Что обещали Лисе, та хотела бы оставить при себе. Но если там были затонувший город и маленькая девочка, вернувшаяся домой, то никому об этом знать не обязательно.

Тилю она уже ничего не могла пообещать.

Песня обещала всем и каждому: люди открывали двери, выбирались из-за столов, выходили из храмов и таверны, шли туда, куда звало их будущее. Прямо к безрукой статуе у залива Клинка.

Леда тоже услышала песню. Самую прекрасную песню на свете. Она обещала ей будущее. Обещала исправить все ее ошибки. Обещала вернуть Ваари прежний облик, избавить ее от шрамов и найти всех преступников. Леда вернется в Город-Гроздь. Леда переступит порог Цеха. Леда возьмет в целые, недрожащие руки ножницы.

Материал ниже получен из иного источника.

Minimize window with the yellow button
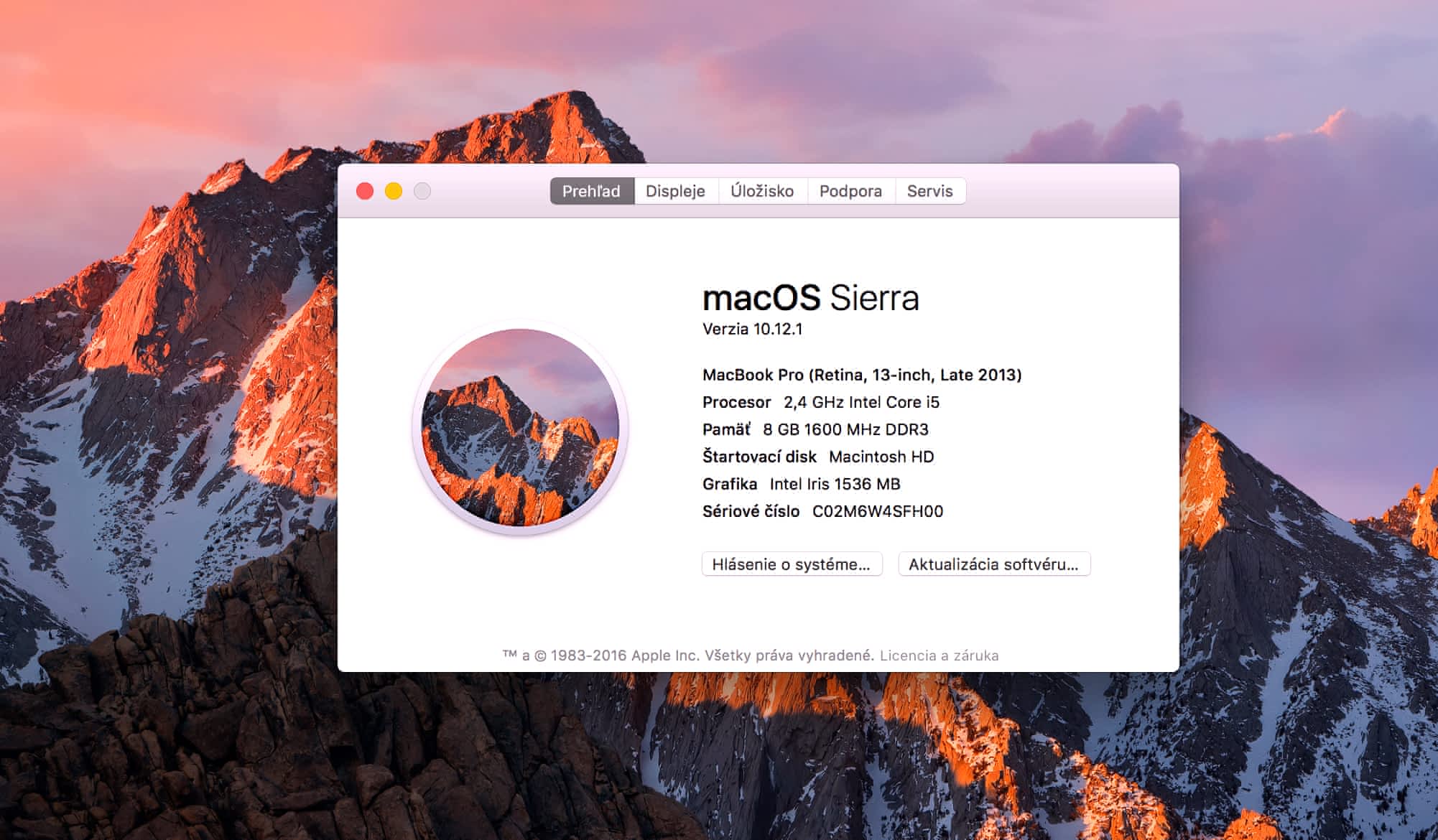 (394, 191)
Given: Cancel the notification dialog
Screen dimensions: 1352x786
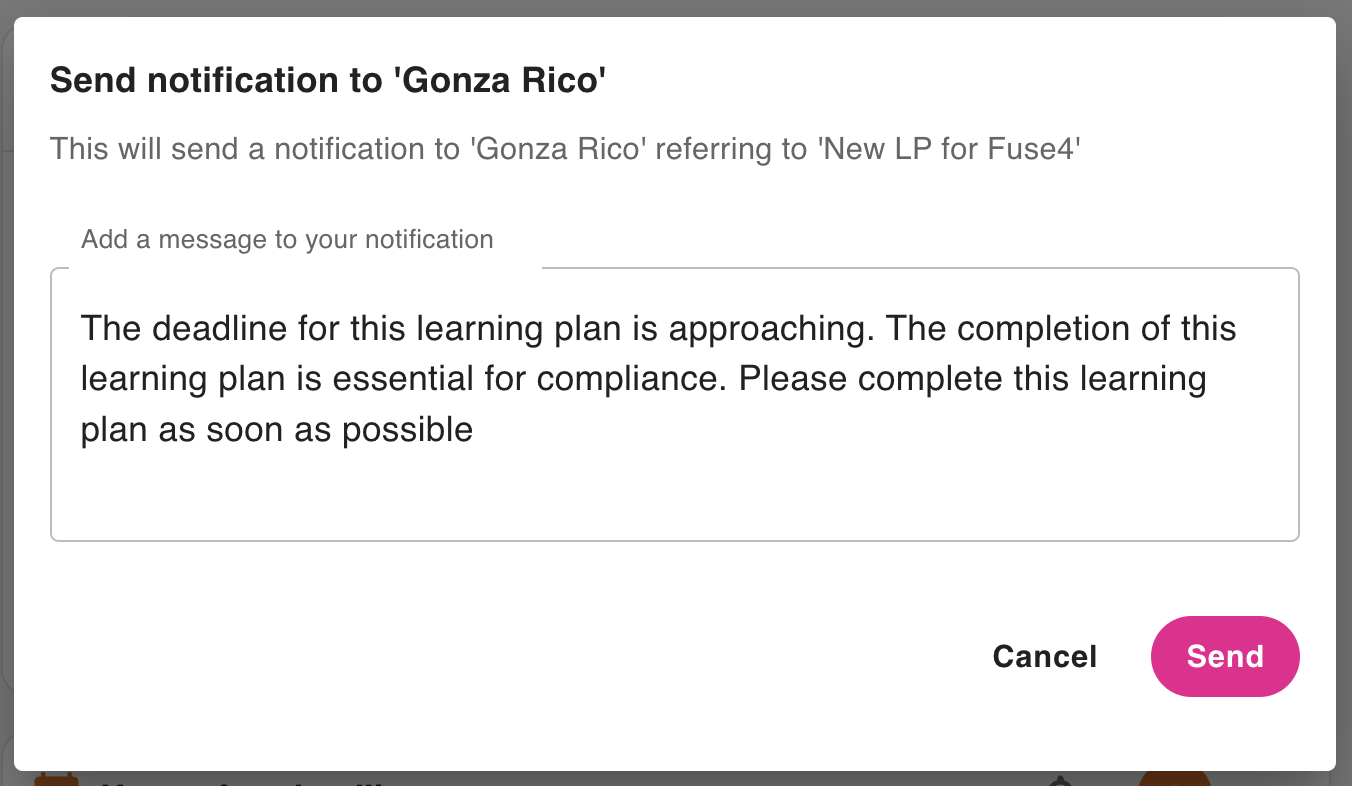Looking at the screenshot, I should (1044, 656).
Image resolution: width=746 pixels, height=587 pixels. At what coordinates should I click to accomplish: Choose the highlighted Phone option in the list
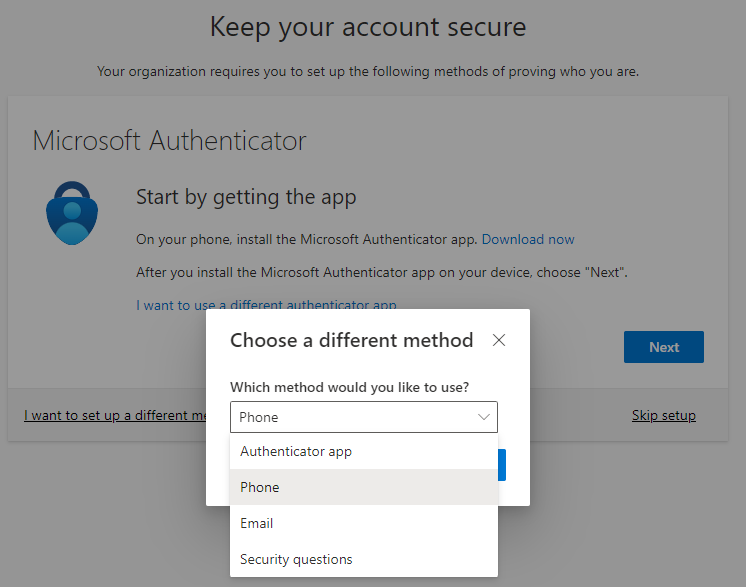tap(260, 487)
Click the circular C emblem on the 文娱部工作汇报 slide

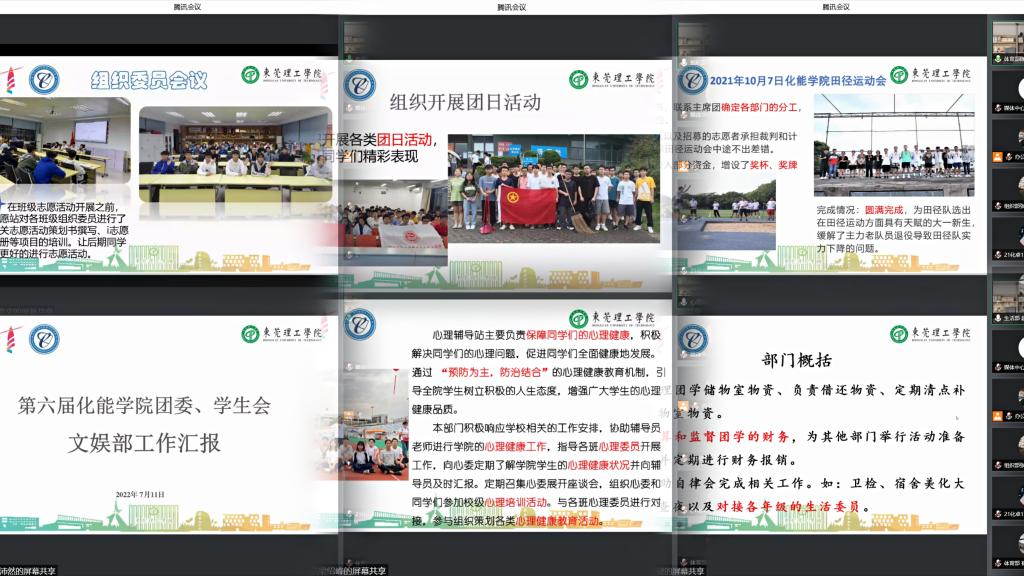coord(43,339)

Она улыбнулась, поправила юбку – и врезалась в появившегося перед ней Буяна. Крылья его были распахнуты, чешуя встопорщена. Он звал ее. Леда уже научилась читать по его отсутствующим губам – по движению челюстей, по ротации языка, по тому, как часто мелькали зубы. Буян звал ее всеми ее именами – на хьясу и на сумеречном, – а Леда шла вперед, потому что туман ее звал.

Ее вернула боль. Пронзительная и нестерпимая, заставившая вскрикнуть. Песня на мгновение стихла. Буян разжал когти, сомкнувшиеся на ее правой руке, и хлопнул в ладоши. В ушах зазвенело.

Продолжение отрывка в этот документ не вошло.